Zusammenarbeit von OLD BGP mit NEW BGP

Zusammenarbeit von OLD BGP mit NEW BGP

Auf der linken und rechten Seite befinden sich autonome Systeme mit Unterstützung für NEW BGP und in der Mitte finden wir zwei AS, die als Transit-Netzwerke dienen sollen. AS 0:2 sendet ein BGP Advertisment aus, AS 1:5 verarbeitet es wie gewohnt und leitet es an AS 11 weiter. AS kennt 32-Bit-ASNs nicht und antwortet mit einem Fehler auf das Capability Advertisment von AS 1:5. Dennoch nimmt es das BGP Advertisment an, denn AS 1:5 kodiert die NEW BGP-Daten als NEW_AS_PATH-Attribut und die alten Daten in das AS_PATH-Attribut. Dazu werden die NEW BGP ASNs folgendermaßen in 16-Bit-Daten übersetzt: ist die Ziffer vor dem Doppelpunkt eine 0, wird sie einfach gestrichen. Aus AS 0:2 wird beispielsweise AS 2. Ist es keine 0, wandert sie in das AS_PATH-Attribut, wird aber durch eine vordefinierte 16-Bit-ASN 23456 ersetzt, wie wir beim Übergang von AS 1:5 zu AS 11 sehen können. Der 32-Bit-ASN-Pfad bleibt erhalten, aber 2-Oktett-ASNs werden hier nicht eingetragen. Sobald das BGP Advertisment eine 16-Bit-Zone verläßt wird der ursprüngliche Pfad wieder zusammengesetzt.
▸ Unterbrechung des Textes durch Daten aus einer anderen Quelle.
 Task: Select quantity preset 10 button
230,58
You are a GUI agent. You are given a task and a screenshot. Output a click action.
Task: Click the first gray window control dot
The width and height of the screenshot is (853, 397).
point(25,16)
Der beschriebene Ansatz ist relativ einfach umzusetzen und kann auf unbestimmte Zeit parallel mit OLD BGP-Geräten eingesetzt werden. Außerdem sichert er die Loop-Detection und die Auswahl des kürzesten AS-Pfades auch über AS_PATH- und NEW_AS_PATH-Zohnen ohne Eingriffe in bestehende Strukturen gleichermaßen zu. Die einzige Vorraussetzung dafür ist, daß sie bereitwillig die NEW_AS_PATH-Updates verbreiten, die von 32-Bit-AS emittiert werden.